**DIRECTIONS**
Rewrite the listing from its first line through the line containing "point(248,539)", keeping every request and increasing each answer coordinate by 114.

[Saved data entries]
--- BEGIN ---
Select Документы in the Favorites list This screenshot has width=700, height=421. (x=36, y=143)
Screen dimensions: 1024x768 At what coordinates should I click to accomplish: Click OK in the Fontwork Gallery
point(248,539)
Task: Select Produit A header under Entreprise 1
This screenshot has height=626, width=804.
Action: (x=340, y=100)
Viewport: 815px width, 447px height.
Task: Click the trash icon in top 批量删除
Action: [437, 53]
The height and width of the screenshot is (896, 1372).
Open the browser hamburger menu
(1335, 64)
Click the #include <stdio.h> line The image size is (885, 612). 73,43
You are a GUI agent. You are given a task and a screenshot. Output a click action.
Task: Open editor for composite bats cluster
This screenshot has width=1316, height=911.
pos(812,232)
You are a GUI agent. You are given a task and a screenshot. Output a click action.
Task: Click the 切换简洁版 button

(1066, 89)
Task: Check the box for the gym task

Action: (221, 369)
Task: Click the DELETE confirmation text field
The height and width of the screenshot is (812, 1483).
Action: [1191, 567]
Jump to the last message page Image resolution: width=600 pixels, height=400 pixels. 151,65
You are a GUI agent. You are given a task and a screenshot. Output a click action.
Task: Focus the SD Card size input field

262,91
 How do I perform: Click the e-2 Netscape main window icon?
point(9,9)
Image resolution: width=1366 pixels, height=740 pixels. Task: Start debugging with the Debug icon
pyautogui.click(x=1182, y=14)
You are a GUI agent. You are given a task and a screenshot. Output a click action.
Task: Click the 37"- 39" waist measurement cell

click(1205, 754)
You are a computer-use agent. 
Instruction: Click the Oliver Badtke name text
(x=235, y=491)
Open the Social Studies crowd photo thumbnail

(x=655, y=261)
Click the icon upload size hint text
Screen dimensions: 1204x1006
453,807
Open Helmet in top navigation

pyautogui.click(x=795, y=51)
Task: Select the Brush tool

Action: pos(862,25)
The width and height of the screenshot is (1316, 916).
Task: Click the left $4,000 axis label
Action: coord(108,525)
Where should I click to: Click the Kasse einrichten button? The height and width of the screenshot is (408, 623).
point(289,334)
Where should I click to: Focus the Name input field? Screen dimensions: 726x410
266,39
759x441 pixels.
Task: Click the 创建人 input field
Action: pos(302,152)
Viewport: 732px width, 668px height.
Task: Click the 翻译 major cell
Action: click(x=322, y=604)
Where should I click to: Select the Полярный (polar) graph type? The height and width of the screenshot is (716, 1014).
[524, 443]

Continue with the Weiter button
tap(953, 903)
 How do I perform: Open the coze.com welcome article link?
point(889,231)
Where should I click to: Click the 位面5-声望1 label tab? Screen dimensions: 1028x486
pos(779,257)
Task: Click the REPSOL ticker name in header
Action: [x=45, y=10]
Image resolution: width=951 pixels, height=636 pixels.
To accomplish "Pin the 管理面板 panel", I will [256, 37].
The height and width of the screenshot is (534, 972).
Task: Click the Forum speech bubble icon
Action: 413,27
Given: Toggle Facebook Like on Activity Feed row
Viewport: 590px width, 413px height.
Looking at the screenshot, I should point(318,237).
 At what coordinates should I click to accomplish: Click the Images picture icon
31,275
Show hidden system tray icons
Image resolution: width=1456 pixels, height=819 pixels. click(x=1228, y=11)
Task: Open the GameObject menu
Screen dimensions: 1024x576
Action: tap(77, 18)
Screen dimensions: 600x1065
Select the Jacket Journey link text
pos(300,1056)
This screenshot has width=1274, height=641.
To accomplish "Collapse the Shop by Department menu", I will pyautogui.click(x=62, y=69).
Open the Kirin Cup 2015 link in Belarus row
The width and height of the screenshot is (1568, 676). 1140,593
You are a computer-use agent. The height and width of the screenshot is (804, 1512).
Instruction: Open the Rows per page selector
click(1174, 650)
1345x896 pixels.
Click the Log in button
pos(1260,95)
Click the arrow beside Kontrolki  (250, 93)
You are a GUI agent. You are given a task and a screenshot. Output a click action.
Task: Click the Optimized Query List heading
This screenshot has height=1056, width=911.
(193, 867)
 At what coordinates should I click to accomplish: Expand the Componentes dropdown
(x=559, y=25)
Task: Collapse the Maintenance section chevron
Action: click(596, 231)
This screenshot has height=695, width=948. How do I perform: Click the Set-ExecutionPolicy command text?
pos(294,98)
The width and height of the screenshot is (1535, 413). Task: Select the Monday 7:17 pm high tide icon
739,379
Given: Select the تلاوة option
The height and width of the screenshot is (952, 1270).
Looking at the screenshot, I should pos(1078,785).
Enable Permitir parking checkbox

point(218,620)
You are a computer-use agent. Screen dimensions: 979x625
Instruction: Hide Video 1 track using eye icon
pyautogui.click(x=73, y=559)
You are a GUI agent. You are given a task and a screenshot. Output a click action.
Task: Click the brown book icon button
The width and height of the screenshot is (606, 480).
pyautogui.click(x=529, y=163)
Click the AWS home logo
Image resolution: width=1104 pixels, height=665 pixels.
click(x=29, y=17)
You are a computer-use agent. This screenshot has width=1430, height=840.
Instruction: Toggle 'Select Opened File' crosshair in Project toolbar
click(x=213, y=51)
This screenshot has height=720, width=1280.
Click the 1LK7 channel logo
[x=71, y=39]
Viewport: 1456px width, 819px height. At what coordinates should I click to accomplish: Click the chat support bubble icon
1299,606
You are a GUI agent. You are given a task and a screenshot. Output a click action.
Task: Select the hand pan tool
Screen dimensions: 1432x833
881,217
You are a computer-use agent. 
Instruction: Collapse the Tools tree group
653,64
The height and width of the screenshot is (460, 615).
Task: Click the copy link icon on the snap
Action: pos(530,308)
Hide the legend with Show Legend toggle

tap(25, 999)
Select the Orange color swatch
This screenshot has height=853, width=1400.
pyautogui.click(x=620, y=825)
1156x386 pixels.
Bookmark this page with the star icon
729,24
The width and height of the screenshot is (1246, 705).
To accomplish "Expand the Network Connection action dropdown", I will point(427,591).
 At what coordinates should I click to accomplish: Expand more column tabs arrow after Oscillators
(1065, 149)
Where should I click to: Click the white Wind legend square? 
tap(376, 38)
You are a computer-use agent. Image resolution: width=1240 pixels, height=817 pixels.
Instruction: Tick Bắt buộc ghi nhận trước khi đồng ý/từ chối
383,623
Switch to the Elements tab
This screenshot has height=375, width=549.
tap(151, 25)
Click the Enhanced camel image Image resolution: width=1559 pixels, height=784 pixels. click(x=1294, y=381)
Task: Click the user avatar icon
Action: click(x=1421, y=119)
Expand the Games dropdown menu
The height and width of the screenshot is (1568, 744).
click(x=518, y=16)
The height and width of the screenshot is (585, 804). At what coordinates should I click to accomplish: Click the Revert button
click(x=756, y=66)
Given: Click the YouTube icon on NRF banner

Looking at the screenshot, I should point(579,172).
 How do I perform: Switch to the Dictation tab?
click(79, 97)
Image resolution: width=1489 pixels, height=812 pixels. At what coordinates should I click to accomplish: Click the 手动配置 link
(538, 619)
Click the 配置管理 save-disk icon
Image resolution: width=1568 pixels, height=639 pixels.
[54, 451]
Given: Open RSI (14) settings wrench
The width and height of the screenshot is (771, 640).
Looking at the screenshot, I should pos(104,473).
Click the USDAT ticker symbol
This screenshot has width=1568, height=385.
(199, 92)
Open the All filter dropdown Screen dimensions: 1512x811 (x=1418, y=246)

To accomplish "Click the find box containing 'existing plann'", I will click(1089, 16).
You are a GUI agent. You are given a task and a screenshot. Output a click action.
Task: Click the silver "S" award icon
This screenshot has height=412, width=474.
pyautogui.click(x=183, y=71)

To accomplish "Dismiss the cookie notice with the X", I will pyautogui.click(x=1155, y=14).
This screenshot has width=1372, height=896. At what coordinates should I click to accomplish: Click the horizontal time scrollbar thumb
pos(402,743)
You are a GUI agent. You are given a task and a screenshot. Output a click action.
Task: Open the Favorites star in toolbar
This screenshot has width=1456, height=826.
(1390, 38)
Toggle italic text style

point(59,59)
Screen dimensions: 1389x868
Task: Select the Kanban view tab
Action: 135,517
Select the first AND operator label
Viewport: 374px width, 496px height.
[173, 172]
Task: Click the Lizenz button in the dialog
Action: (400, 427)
--- END ---
**SOLUTION TO THIS TASK**
Select Документы in the Favorites list This screenshot has width=700, height=421. (x=150, y=257)
Screen dimensions: 1024x768 At what coordinates should I click to accomplish: Click OK in the Fontwork Gallery
point(362,653)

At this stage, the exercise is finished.